Player.right_foot_sideways: how far to the right of your right hip your right foot is, in inches. It will be negative if your right foot is to the left.
Player.right_foot_up: how high your right foot is above your left foot, in inches. Note this is above your other foot, not above the floor. See also: player.rightfoot.HeightAboveFloor.
Player.right_foot_z: how far in front of your right hip your right foot is in inches, or negative if behind.

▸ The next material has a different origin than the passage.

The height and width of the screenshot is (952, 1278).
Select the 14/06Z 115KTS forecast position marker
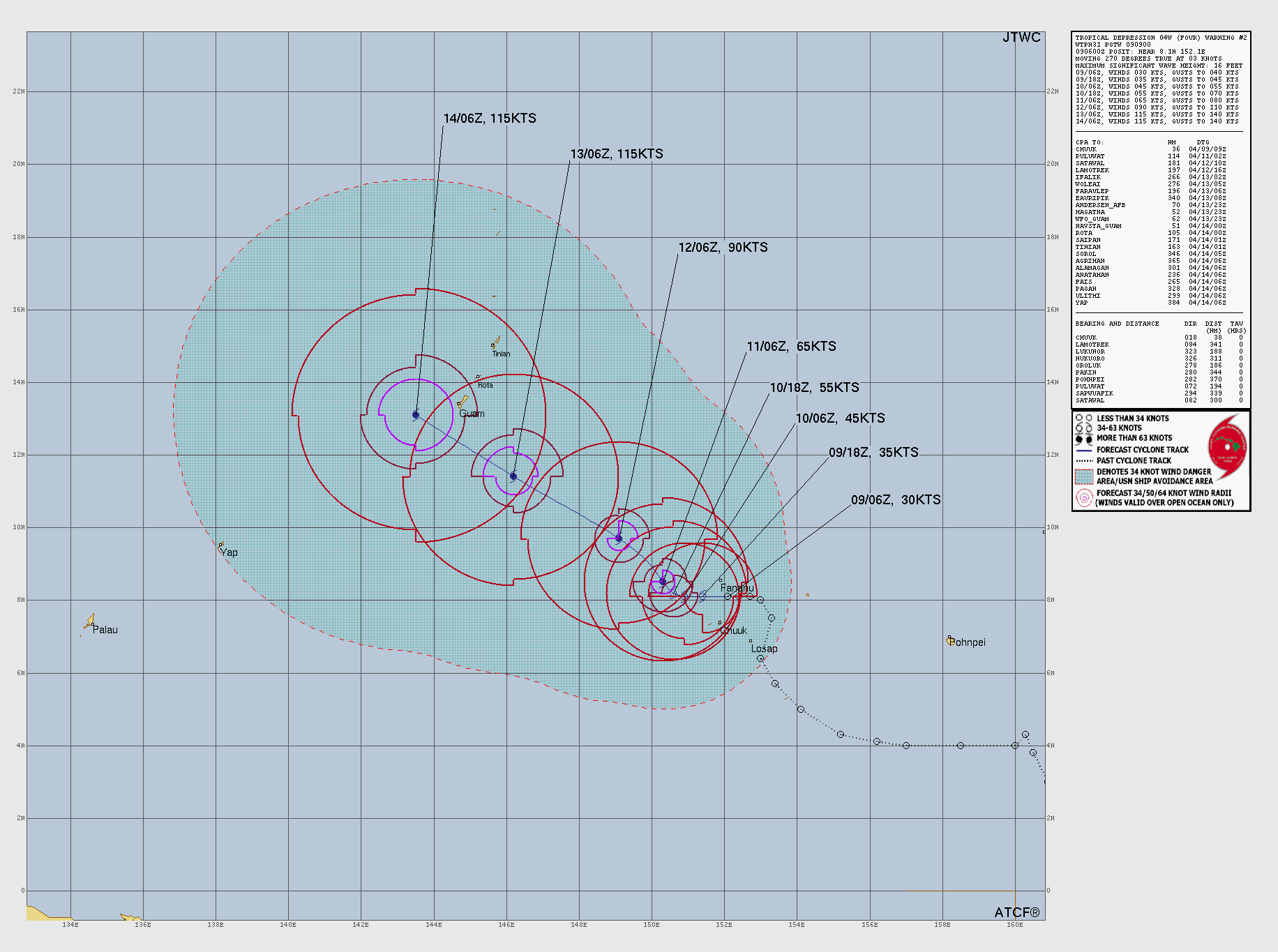click(416, 414)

After skeleton calibration, the following body parts are available for each player:
player.head player.neck player.leftshoulder player.rightshoulder player.torso player.leftelbow player.rightelbow player.leftwrist player.rightwrist player.lefthand player.righthand player.lefthip player.righthip player.hipcenter player.leftknee player.rightknee player.leftankle player.rightankle player.leftfoot player.rightfoot
For each part, the following information is available:
player.head.x: how far to the right (in metres) this part is relative to the center of the Kinect’s camera.
player.head.y: how far up (in metres) this part is relative to the center of the Kinect’s camera.
player.head.z: how far away (in metres) this part is relative to the center of the Kinect’s camera.
player.head.pos: the above information but as a vector
Some parts have extra information:
player.head.yaw: how many degrees to the right the part is turned (relative to the camera). This is just an estimate based on the positions of the other joints. For example it can only estimate head yaw based on the angle of your shoulders, it doesn’t check which way your nose is pointing. Only head, neck, leftshoulder, rightshoulder, lefthip, righthip, and hipcenter have yaw, and it is the same as one of the yaw values above.
Player.leftfoot.HeightAboveFloor: How many metres above the floor the foot is. Unlike all the previous values, this takes into account camera tilt, and really means vertically above. It will never be less than 0 (even if the floor has a hole in it). It’s not very accurate. If Kinect can’t see, or hasn’t recognised, the floor, then this will actually be the height above the right foot.
Player.leftfoot.UpSpeed: How fast (in metres per second) the foot is moving up (negative means moving down).
Player.rightfoot.HeightAboveFloor: same as above, but for the right foot.
Player.rightfoot.UpSpeed: same as above, but for the right foot.